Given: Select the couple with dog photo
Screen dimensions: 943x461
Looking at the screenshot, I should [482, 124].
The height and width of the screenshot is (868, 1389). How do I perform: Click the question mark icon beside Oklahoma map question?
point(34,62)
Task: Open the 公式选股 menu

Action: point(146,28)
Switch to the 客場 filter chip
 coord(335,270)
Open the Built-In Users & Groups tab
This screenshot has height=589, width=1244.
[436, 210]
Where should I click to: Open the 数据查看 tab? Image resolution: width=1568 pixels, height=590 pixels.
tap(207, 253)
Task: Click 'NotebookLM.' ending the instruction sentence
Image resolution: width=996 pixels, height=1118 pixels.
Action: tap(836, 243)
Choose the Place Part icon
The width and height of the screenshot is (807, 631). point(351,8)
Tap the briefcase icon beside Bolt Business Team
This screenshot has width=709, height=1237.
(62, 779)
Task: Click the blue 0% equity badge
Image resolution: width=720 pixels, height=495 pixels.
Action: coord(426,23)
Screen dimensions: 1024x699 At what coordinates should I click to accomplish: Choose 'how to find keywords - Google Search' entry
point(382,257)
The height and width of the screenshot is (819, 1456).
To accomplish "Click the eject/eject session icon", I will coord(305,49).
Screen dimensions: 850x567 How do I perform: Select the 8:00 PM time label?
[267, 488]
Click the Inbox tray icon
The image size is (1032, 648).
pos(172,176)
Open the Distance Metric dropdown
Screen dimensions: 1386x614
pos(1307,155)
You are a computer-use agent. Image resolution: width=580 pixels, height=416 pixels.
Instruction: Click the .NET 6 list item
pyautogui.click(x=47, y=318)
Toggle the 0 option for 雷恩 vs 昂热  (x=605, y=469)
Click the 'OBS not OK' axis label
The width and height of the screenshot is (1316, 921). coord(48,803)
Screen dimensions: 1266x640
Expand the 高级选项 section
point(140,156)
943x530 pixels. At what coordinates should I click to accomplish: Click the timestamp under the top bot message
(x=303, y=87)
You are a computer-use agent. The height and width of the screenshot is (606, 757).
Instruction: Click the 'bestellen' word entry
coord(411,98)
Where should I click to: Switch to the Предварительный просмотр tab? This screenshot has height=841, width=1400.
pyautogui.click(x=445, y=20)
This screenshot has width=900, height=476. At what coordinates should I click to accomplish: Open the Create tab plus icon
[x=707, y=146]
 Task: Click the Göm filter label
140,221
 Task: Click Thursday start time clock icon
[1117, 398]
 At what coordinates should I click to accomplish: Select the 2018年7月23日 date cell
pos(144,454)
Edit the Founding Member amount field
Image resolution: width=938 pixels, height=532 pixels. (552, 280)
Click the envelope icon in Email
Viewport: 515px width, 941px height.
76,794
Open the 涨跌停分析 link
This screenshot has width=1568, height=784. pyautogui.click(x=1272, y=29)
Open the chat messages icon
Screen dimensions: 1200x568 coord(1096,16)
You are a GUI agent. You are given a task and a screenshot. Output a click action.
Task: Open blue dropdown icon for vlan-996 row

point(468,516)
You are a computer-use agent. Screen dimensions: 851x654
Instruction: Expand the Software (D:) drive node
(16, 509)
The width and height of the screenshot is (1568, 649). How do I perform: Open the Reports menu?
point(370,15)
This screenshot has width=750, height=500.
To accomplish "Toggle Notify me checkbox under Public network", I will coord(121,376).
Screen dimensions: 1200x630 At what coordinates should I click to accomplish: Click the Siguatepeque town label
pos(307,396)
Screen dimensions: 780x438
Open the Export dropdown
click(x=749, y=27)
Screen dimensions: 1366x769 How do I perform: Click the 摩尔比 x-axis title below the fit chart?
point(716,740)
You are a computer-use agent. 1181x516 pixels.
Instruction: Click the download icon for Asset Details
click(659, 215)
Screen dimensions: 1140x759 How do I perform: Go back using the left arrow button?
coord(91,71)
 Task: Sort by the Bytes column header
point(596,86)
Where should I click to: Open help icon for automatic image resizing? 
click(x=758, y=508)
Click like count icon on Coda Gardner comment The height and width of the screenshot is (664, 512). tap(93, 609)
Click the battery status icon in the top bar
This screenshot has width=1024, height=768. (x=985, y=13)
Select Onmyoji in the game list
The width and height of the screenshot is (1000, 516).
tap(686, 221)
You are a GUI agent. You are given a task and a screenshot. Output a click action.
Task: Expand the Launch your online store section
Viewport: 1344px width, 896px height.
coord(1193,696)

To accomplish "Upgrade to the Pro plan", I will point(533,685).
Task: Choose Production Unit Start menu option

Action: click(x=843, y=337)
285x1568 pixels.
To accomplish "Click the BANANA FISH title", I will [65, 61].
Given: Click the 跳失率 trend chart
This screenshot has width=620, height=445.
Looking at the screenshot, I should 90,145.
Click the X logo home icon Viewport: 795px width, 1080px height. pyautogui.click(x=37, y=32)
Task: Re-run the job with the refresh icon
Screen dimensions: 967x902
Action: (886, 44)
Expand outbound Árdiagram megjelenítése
────────────────
**Task statement:** Find the lines above holding the word "computer" and show them.

**Exercise result:**
You are a computer-use agent. Image resolution: width=580 pixels, height=416 pixels.
You are a computer-use agent. The height and width of the screenshot is (606, 757).
You are a computer-use agent. Screen dimensions: 851x654
You are a computer-use agent. 1181x516 pixels.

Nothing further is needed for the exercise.